--- EXTRACT PROVIDED ---

Memphis Philosophy = Form Follows Decoration
Memphis Style = Clashing colours, Asymmetrical shapes and Loud patterns
Memphis Method = Form did not have to follow function any more, and design was about Communication.
“It is no coincidence that the people who worked for Memphis didn’t pursue a metaphysic aesthetic idea or an absolute of any kind, much less eternity,” observed Sottsass. “Today everything one does is consumed. It is dedicated to life, not to eternity.”
Memphis was founded in 1981 to produce the products being designed by Ettore Sottsass and by a group of young architects and designers working with him.
It was created as a cultural laboratory for the development of new conceptual ideas and quickly became a cultural phenomenon.
After decades of modernist doctrine, Sottsass and his collaborators longed to be liberated from the tyranny of smart, but soulless ‘good taste’ in design. It was an exuberant middle finger salute to the design establishment after years in which colour and decoration had been been taboo.
Memphis scoffed at the notion that ‘Good design had to last”.
The Memphis collections were playful and polymorphic, and the 2014 Salone exhibition at the the Galleria Gruppo Credito Valtellinese – Refettorio delle Stelline was a tribute to Memphis and its designers
It celebrated the ambiguous spirit, complexity and contradictory ideas which make these objects timeless icons, in an era marked by narcissism and the culture of the ephemeral.
At that time of the early 1980’s , Memphis celebrated the new wave of optimistic social, political and economic prosperity.

--- STORED RECORDS ---
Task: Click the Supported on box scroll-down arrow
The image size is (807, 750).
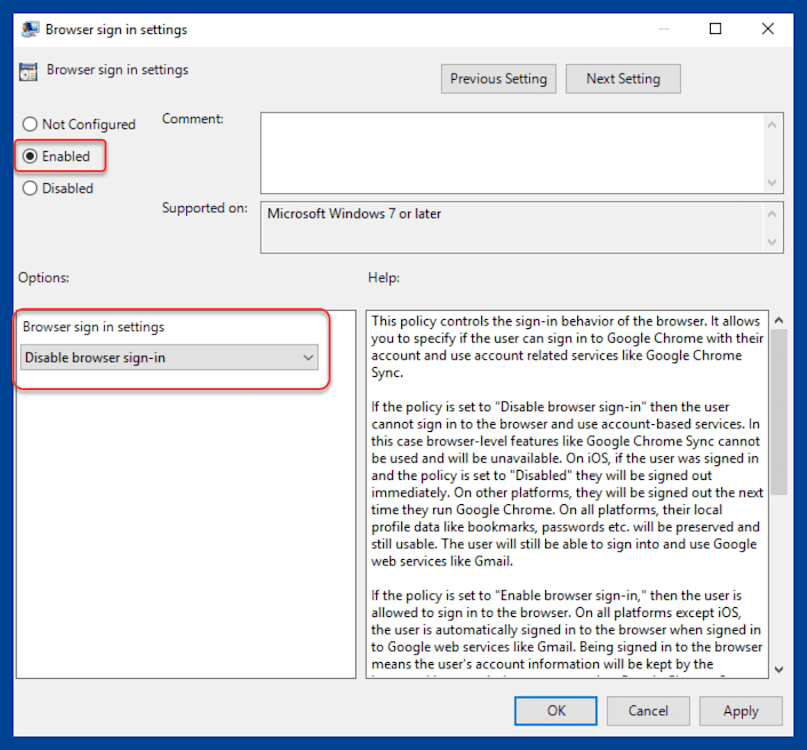Action: tap(772, 243)
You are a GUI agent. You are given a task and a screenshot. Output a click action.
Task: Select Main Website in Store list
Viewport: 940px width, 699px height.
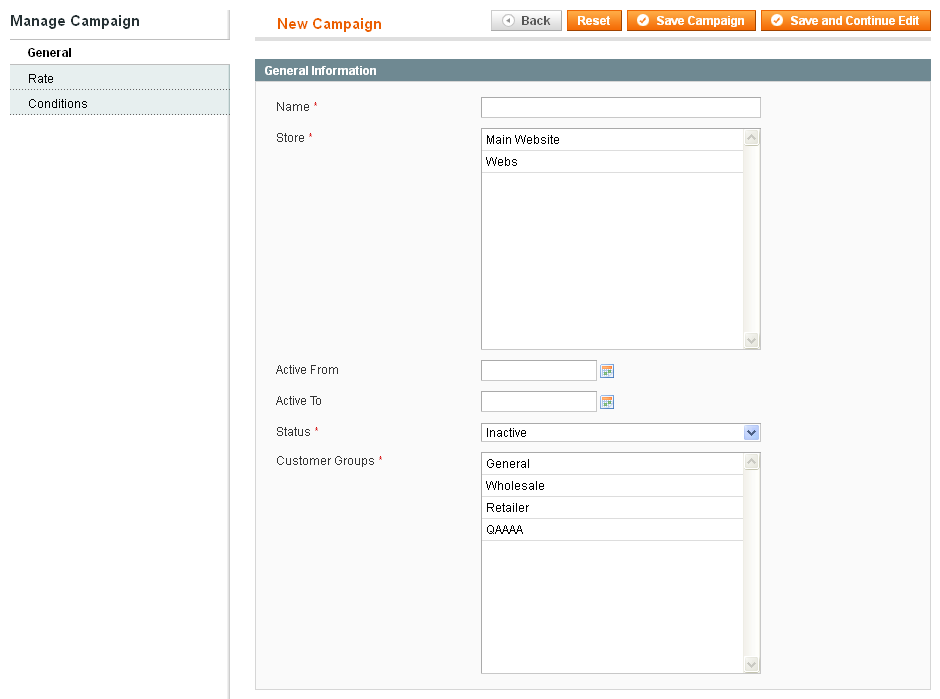(x=612, y=140)
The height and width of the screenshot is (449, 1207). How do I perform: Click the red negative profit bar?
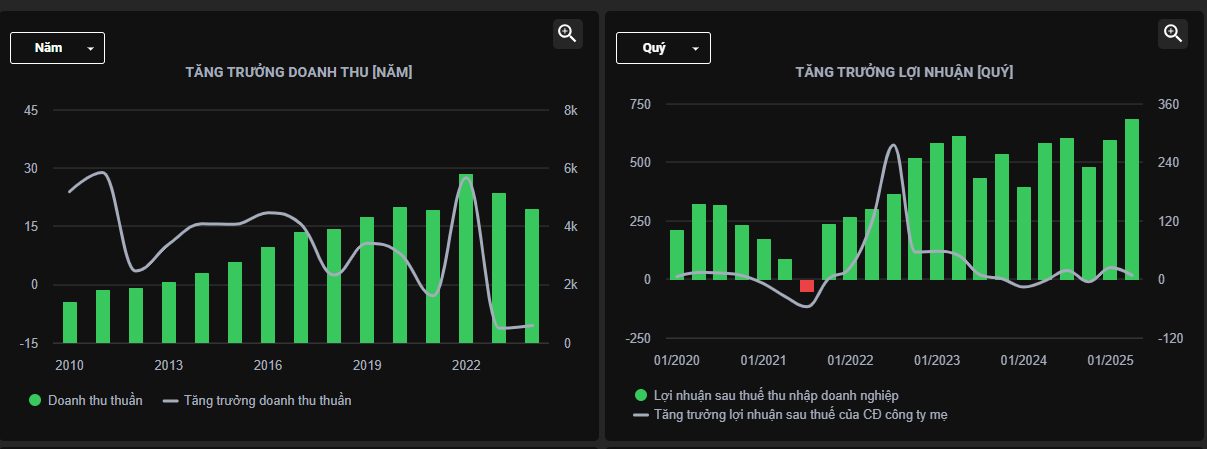click(x=807, y=286)
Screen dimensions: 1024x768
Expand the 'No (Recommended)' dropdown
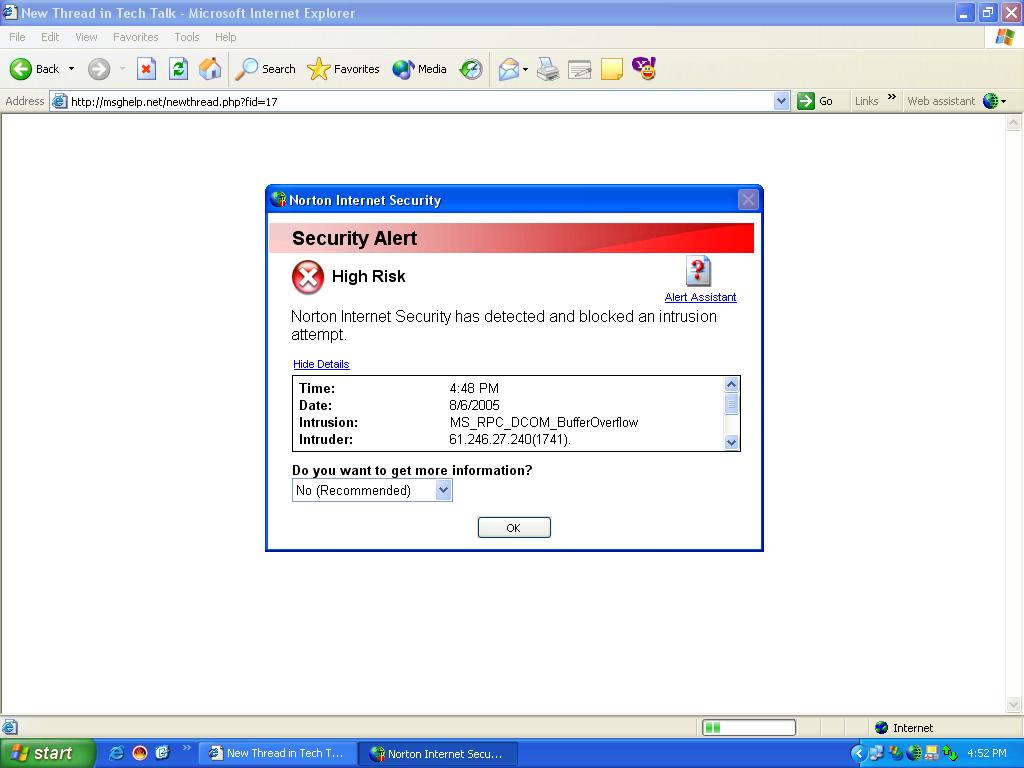[x=444, y=490]
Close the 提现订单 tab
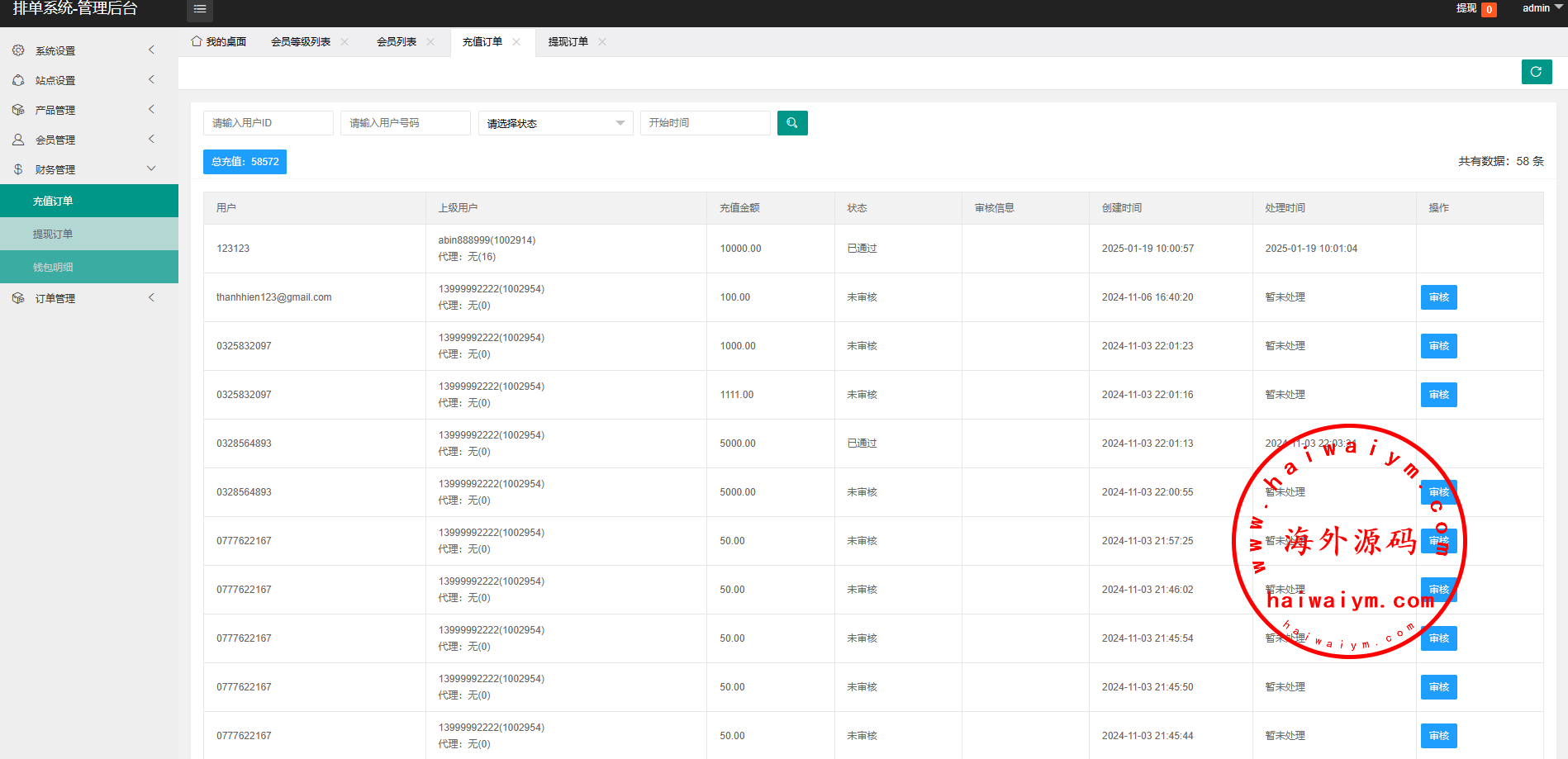1568x759 pixels. click(602, 42)
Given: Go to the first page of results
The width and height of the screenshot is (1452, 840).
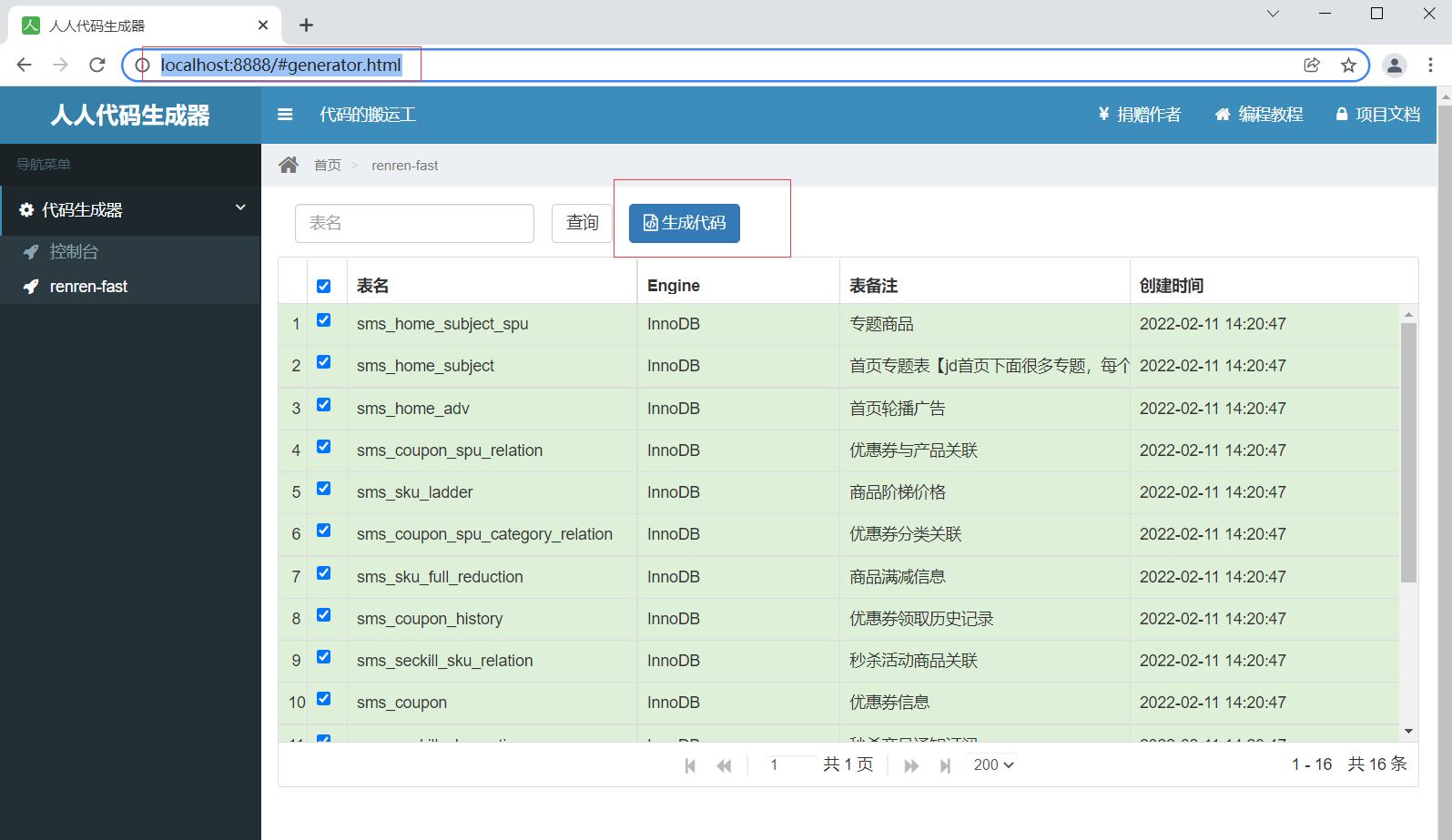Looking at the screenshot, I should [690, 765].
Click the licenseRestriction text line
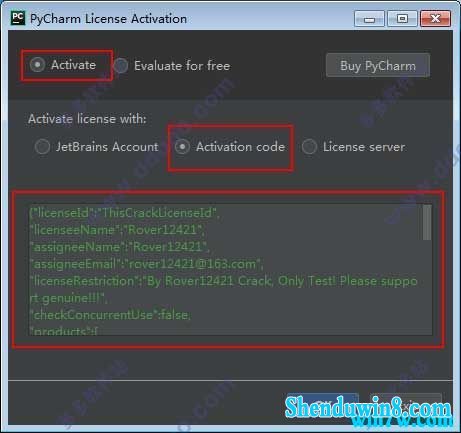The image size is (461, 433). 223,281
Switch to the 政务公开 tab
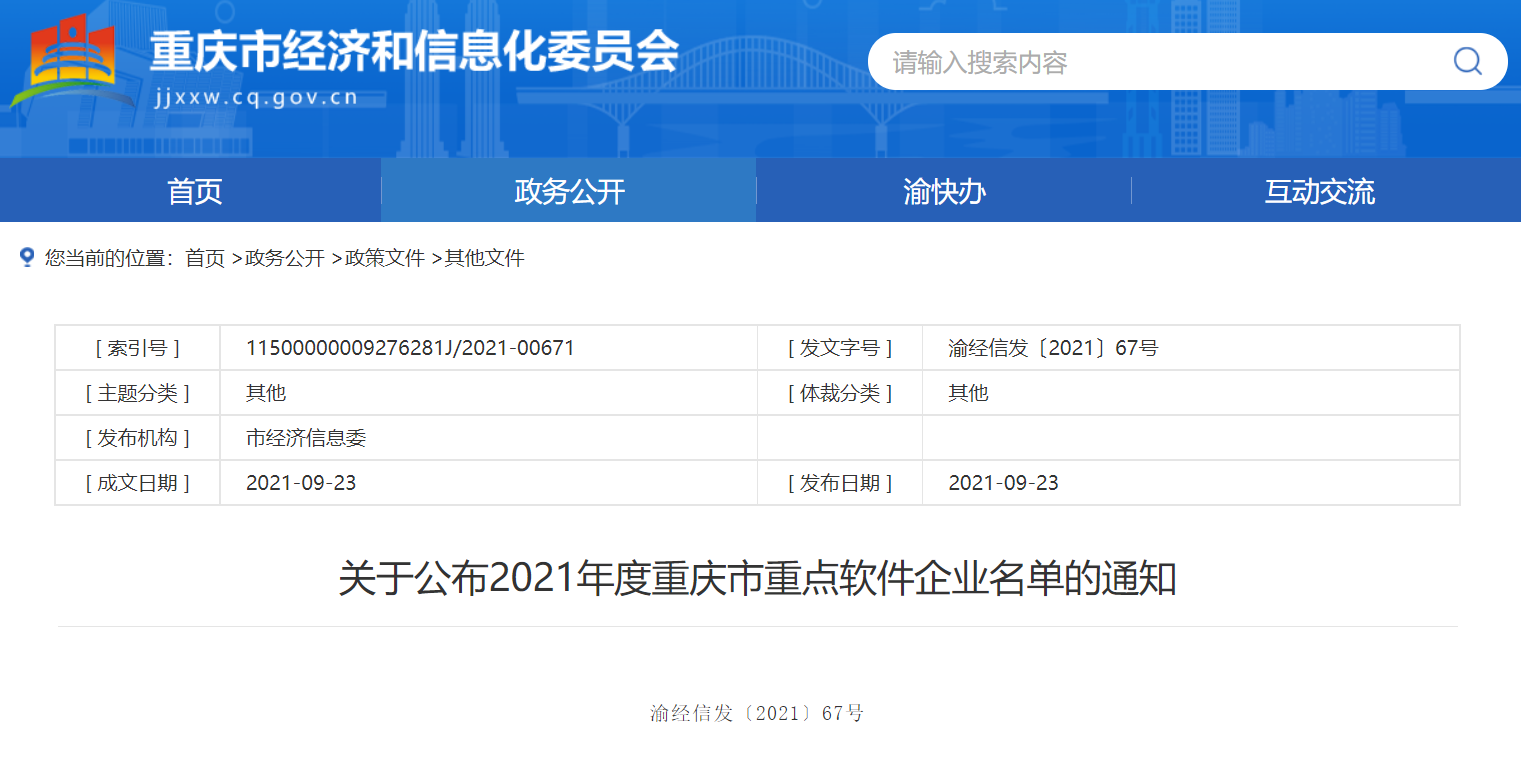Image resolution: width=1521 pixels, height=775 pixels. click(x=568, y=190)
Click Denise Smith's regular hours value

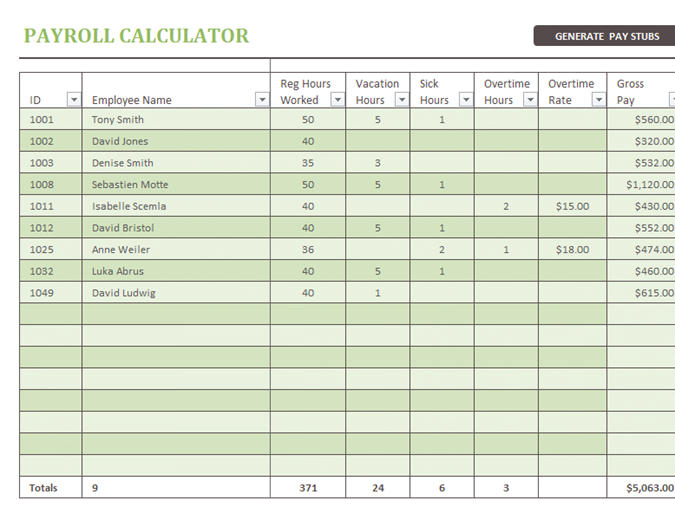pos(307,163)
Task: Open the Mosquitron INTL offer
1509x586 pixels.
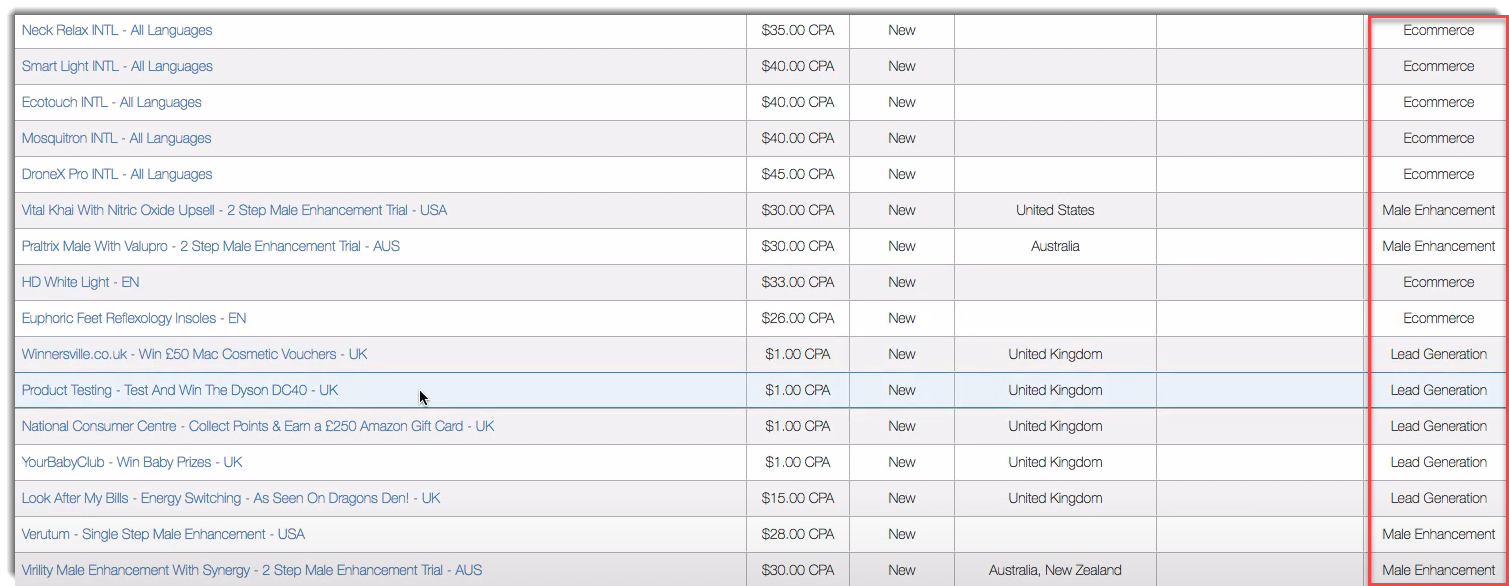Action: click(x=117, y=138)
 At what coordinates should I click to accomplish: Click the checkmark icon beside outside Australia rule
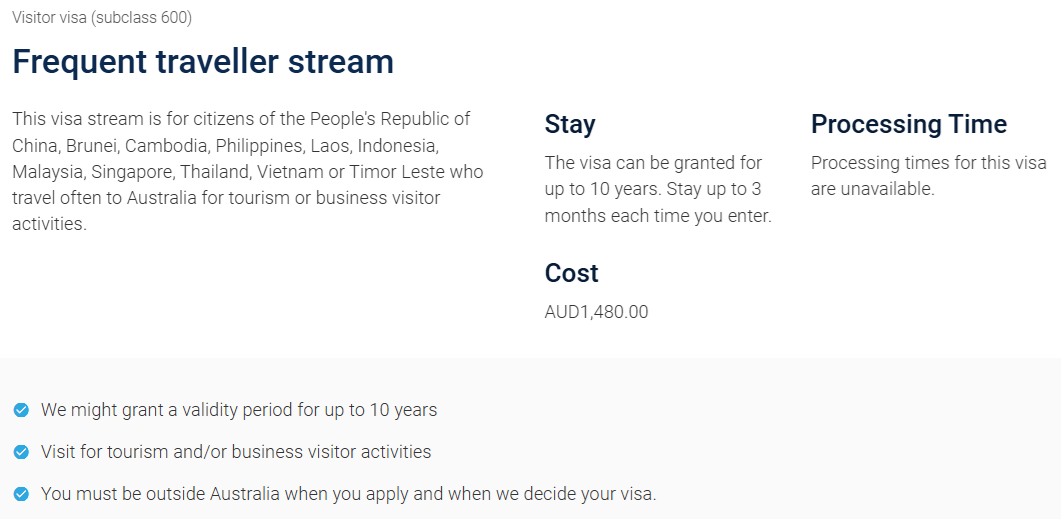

--- WRITTEN EXERCISE A ---
According to the Memphis text, in what year was Memphis founded?
--- WRITTEN EXERCISE B ---
Rename "tab" to "page" in the listing, starting with its first line and going on through the line with "Action: click(x=117, y=138)", and keep every other word unchanged. Leave the pictures out.
The Memphis text and the listing are independent of each other.

--- FULL OUTPUT A ---
1981

--- FULL OUTPUT B ---
Task: Click the Supported on box scroll-down arrow
The image size is (807, 750).
Action: tap(772, 243)
You are a GUI agent. You are given a task and a screenshot. Output a click action.
Task: Select Main Website in Store list
Viewport: 940px width, 699px height.
(x=612, y=140)
The height and width of the screenshot is (449, 1207). How do I perform: Click the red negative profit bar?
click(x=807, y=286)
Screen dimensions: 1024x768
Expand the 'No (Recommended)' dropdown
[x=444, y=490]
Close the 提现订单 page
1568x759 pixels. click(602, 42)
Given: Go to the first page of results
The width and height of the screenshot is (1452, 840).
Looking at the screenshot, I should [690, 765].
Click the licenseRestriction text line
The image size is (461, 433). 223,281
Switch to the 政务公开 page
Image resolution: width=1521 pixels, height=775 pixels. click(x=568, y=190)
Click Denise Smith's regular hours value

pos(307,163)
Task: Open the Mosquitron INTL offer
1509x586 pixels.
Action: click(x=117, y=138)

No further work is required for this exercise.